Kramer (Pruitt) Kreiling is Kansas City Ballet School’s Administrator at the Bolender Center. Along with being among the frontline staff to greet students and guests at the Bolender Center, she also teaches a number of classes for a wide range of students including creative movement classes on up to adults taking Studio classes. But if Kramer seems familiar, it could be because she’s been around KCBS since she was 9.
A Stong History
Kramer has seen a lot of changes for the school as well. When she started taking classes, KCB was located where the Kauffman Center is now. Then the organization moved across the street to 1601 Broadway, what’s now Quixotic’s Offices.
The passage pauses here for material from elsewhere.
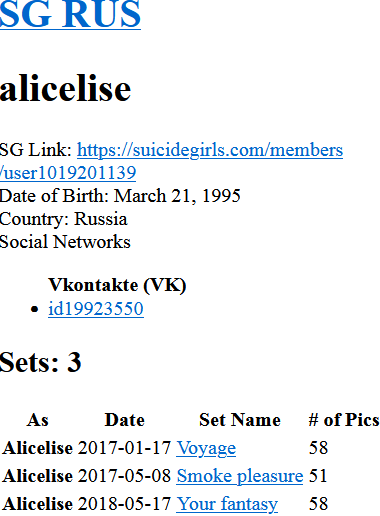Follow the suicidegirls.com members profile link
The width and height of the screenshot is (380, 516).
click(x=210, y=150)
During her time, she danced in several Kansas City Ballet productions including the role of “Clara” in Todd Bolender’s The Nutcracker, and MidWest Youth Ballet became Kansas City Youth Ballet. Kramer was part of the youth company from its inception in 2007 through 2011 when she graduated from high school and KCBS. After college, where she earned her BFA in Dance in 2014, she began teaching classes at KCBS and eventually worked her way up to an administrator position.
“I never really questioned leaving the dance world,” Kramer says. “I can’t exactly pinpoint a moment, but it was just always the thing that felt ‘right’. Though I now just take classes for personal enjoyment, I still feel fully immersed in the ballet world with my teaching.”
A New Passion
Kramer says: “The first time I stepped into the studio as the teacher, rather than the student, I knew I had discovered my true passion. I absolutely love teaching! I like to say that when I dance it is my selfish act, but when I teach it is my way of giving to others. I am lucky to teach a large variety of classes here at KCBS. Most of my time is spent with young dancers in our Children’s Program and with our Adult Beginners. I have also had the opportunity to teach contemporary, improv, and theraband classes in KCBS’s Summer Intensive and Junior Summer Intensive.”
Kramer enjoys being both a teacher and administrator because she is able to bond with students in the studio, as well as with their families outside of the studio. Making those connections brings her full circle back to her own memories of being a student at KCBS.